■ Data for this task:
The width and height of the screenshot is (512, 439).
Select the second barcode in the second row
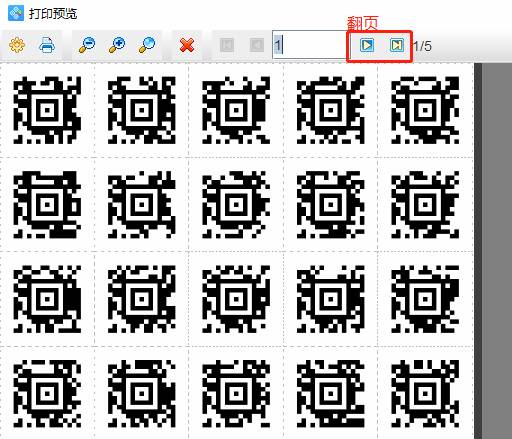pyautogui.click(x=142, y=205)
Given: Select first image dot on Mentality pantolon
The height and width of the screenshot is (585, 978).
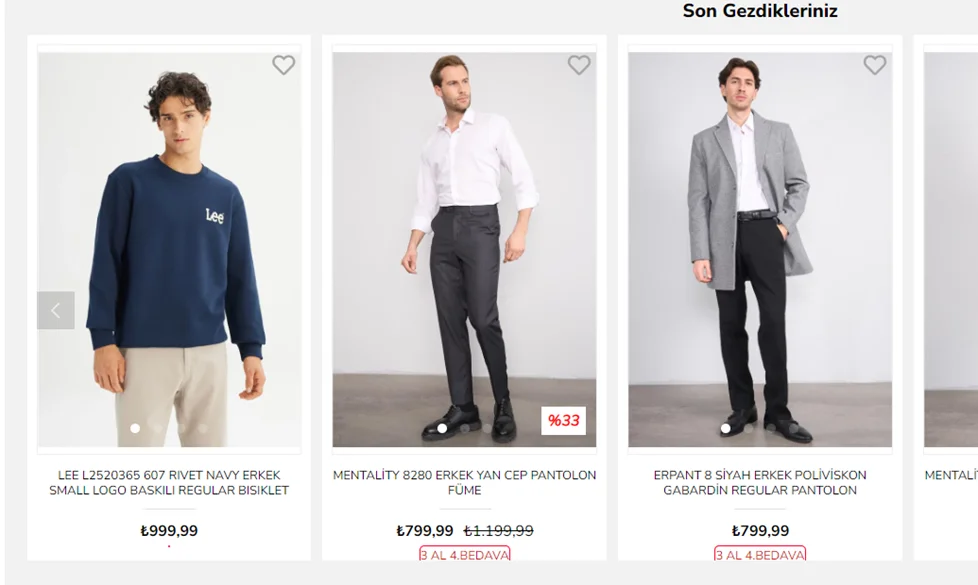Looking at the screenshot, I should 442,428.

* * *

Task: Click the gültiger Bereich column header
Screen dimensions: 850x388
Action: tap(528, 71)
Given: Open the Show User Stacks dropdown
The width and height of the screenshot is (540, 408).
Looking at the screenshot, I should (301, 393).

■ About this exercise: For the records above, state how many lines contain "Given", and nothing more.

■ Written response: 2